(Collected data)
==========
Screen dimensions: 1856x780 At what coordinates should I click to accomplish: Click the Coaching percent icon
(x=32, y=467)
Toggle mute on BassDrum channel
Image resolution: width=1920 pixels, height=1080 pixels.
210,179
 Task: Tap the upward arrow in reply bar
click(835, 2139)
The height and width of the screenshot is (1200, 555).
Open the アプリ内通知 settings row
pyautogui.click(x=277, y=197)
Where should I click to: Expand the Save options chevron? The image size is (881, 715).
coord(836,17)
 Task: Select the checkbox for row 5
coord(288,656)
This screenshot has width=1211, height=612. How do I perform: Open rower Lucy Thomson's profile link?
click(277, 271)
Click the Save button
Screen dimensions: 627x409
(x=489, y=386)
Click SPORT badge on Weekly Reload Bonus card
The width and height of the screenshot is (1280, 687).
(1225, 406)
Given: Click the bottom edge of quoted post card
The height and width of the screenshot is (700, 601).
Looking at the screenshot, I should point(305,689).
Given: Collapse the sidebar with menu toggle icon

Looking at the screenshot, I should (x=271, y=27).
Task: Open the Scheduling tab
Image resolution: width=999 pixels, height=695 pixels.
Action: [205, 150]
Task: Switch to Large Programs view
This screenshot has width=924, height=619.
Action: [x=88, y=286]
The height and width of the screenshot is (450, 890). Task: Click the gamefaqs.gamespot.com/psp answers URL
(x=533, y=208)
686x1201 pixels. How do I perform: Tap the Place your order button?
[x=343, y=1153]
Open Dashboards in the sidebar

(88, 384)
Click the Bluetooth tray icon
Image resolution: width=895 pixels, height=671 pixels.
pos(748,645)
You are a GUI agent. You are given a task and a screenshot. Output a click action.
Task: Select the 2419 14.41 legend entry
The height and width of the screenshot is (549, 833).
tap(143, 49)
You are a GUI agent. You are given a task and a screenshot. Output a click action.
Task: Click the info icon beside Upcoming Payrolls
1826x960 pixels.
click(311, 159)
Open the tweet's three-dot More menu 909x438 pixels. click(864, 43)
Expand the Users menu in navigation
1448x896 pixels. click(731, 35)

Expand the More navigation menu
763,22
==========
■ Your goal ■
Transcribe the records. Keep every word exactly as it stands.

■ Problem solution ■
Screen dimensions: 1856x780 At what coordinates should I click to accomplish: Click the Coaching percent icon
(x=32, y=467)
Toggle mute on BassDrum channel
Image resolution: width=1920 pixels, height=1080 pixels.
210,179
 Task: Tap the upward arrow in reply bar
click(835, 2139)
The height and width of the screenshot is (1200, 555).
Open the アプリ内通知 settings row
pyautogui.click(x=277, y=197)
Where should I click to: Expand the Save options chevron? The image size is (881, 715).
coord(836,17)
 Task: Select the checkbox for row 5
coord(288,656)
This screenshot has width=1211, height=612. How do I perform: Open rower Lucy Thomson's profile link?
click(277, 271)
Click the Save button
Screen dimensions: 627x409
(x=489, y=386)
Click SPORT badge on Weekly Reload Bonus card
The width and height of the screenshot is (1280, 687).
(1225, 406)
Given: Click the bottom edge of quoted post card
The height and width of the screenshot is (700, 601).
Looking at the screenshot, I should point(305,689).
Given: Collapse the sidebar with menu toggle icon

Looking at the screenshot, I should (x=271, y=27).
Task: Open the Scheduling tab
Image resolution: width=999 pixels, height=695 pixels.
Action: [205, 150]
Task: Switch to Large Programs view
This screenshot has width=924, height=619.
Action: [x=88, y=286]
The height and width of the screenshot is (450, 890). Task: Click the gamefaqs.gamespot.com/psp answers URL
(x=533, y=208)
686x1201 pixels. How do I perform: Tap the Place your order button?
[x=343, y=1153]
Open Dashboards in the sidebar

(88, 384)
Click the Bluetooth tray icon
Image resolution: width=895 pixels, height=671 pixels.
pos(748,645)
You are a GUI agent. You are given a task and a screenshot. Output a click action.
Task: Select the 2419 14.41 legend entry
The height and width of the screenshot is (549, 833).
tap(143, 49)
You are a GUI agent. You are given a task and a screenshot. Output a click action.
Task: Click the info icon beside Upcoming Payrolls
1826x960 pixels.
click(311, 159)
Open the tweet's three-dot More menu 909x438 pixels. click(864, 43)
Expand the Users menu in navigation
1448x896 pixels. click(731, 35)

Expand the More navigation menu
763,22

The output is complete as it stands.